About this task
Nothing but the pictures is dropped; write out all the remaining data below exactly.
··· Given entries
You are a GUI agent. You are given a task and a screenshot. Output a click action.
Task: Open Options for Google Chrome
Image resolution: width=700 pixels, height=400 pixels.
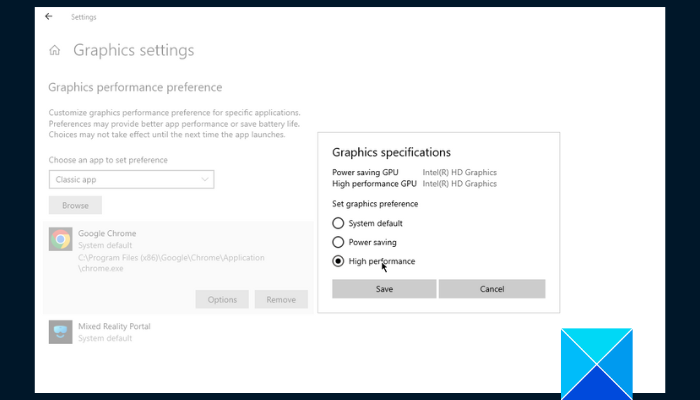point(222,299)
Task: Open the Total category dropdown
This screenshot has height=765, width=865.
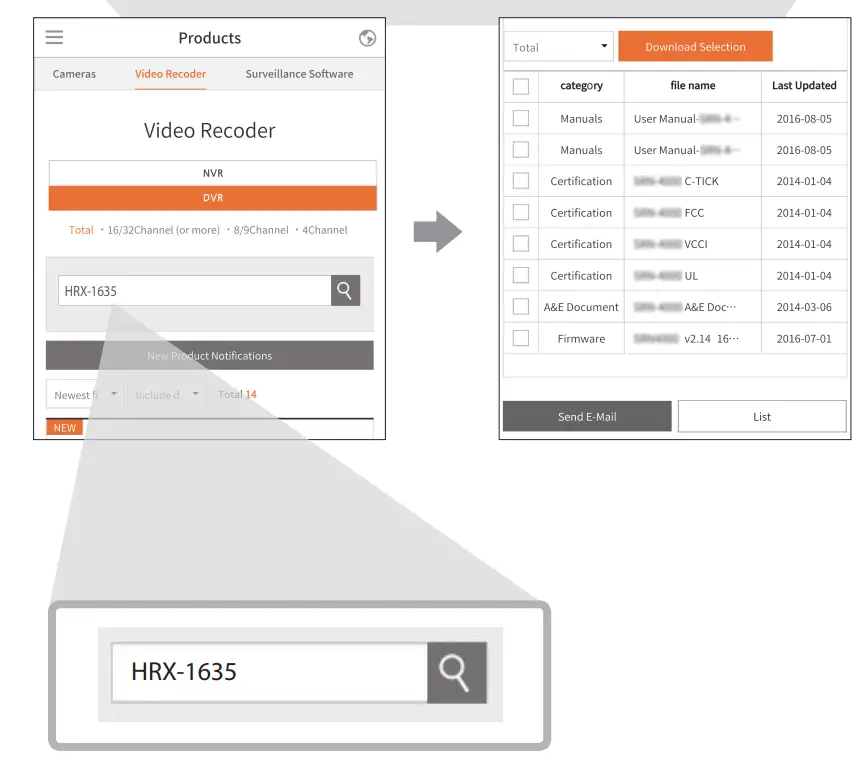Action: pyautogui.click(x=558, y=46)
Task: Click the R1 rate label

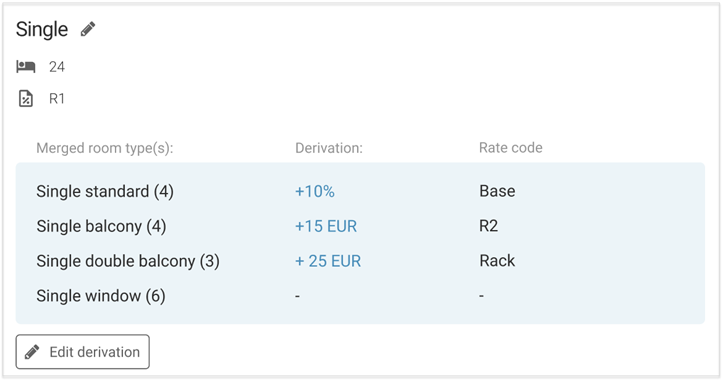Action: click(57, 99)
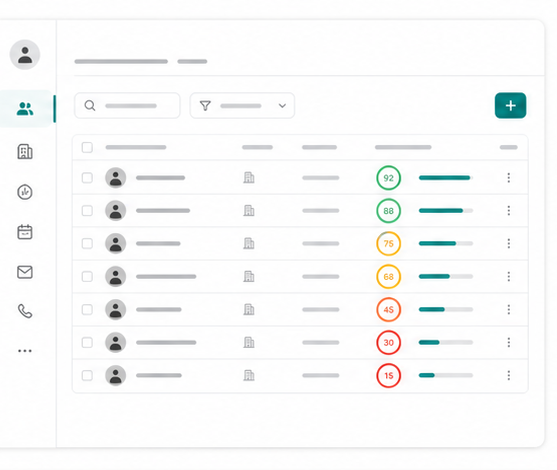Image resolution: width=557 pixels, height=470 pixels.
Task: Open the Contacts people icon in sidebar
Action: point(25,109)
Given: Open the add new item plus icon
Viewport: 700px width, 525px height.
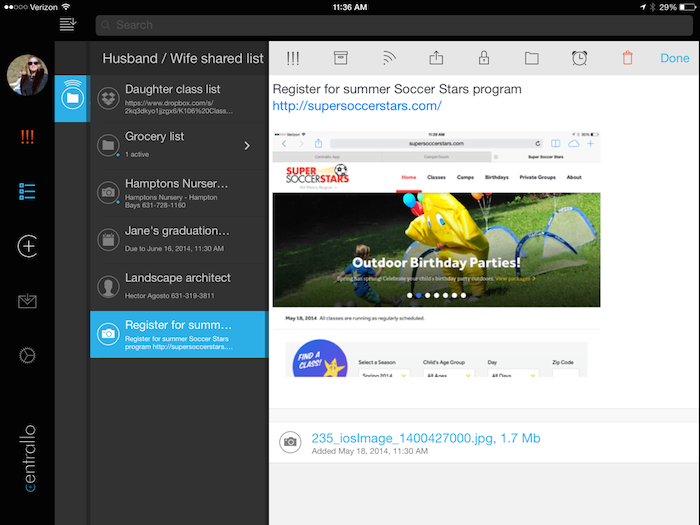Looking at the screenshot, I should 27,246.
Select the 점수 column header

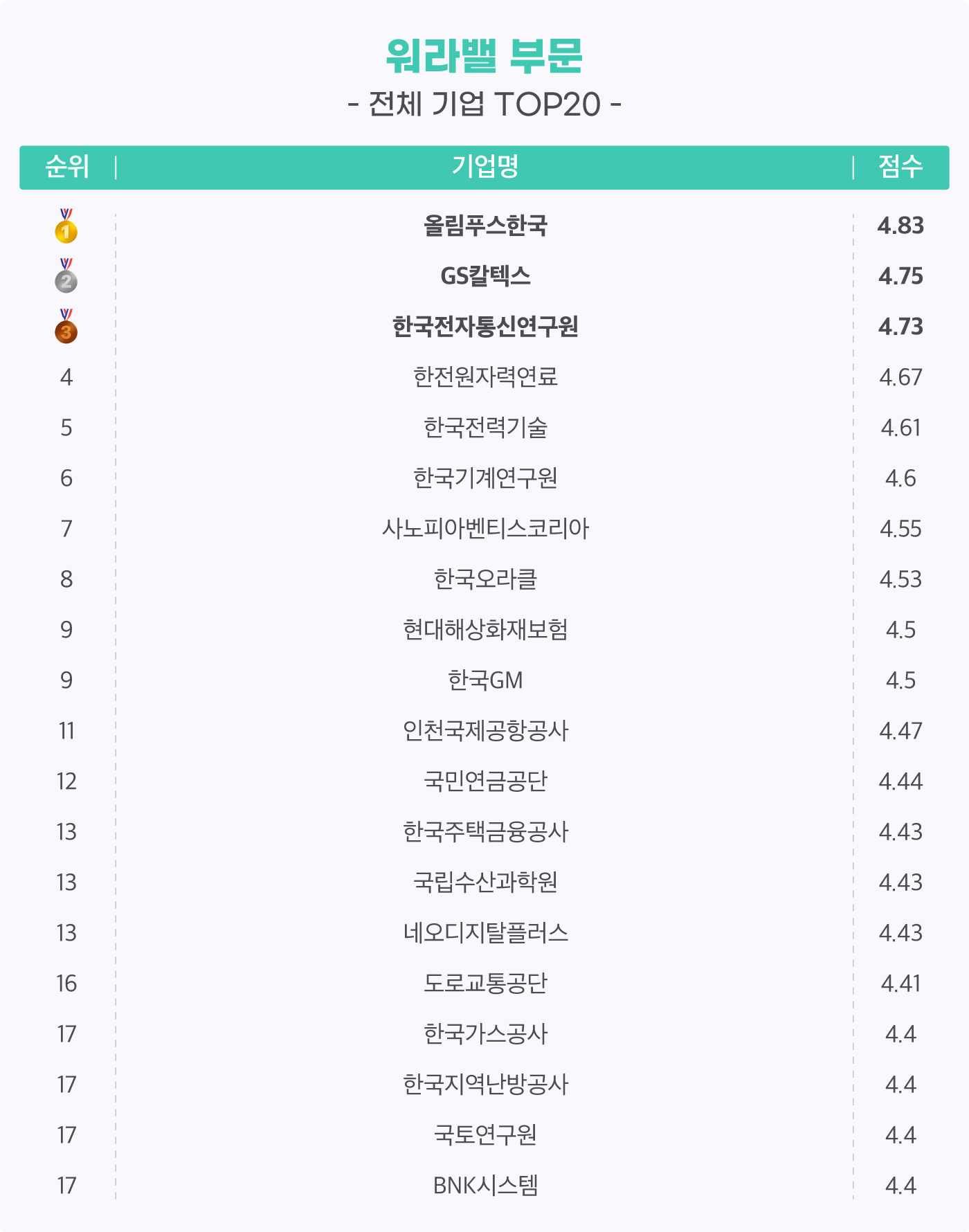(900, 167)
······
Answer box
You are a GUI agent. You are given a task and a screenshot. Output a click action.
Task: Open Options for Google Chrome
Image resolution: width=700 pixels, height=400 pixels.
point(222,299)
Task: Open the Total category dropdown
This screenshot has height=765, width=865.
Action: pyautogui.click(x=558, y=46)
Task: Click the R1 rate label

Action: click(57, 99)
Image resolution: width=557 pixels, height=470 pixels.
Task: Open the Contacts people icon in sidebar
Action: point(25,109)
Given: Open the add new item plus icon
Viewport: 700px width, 525px height.
Looking at the screenshot, I should 27,246.
Select the 점수 column header

(900, 167)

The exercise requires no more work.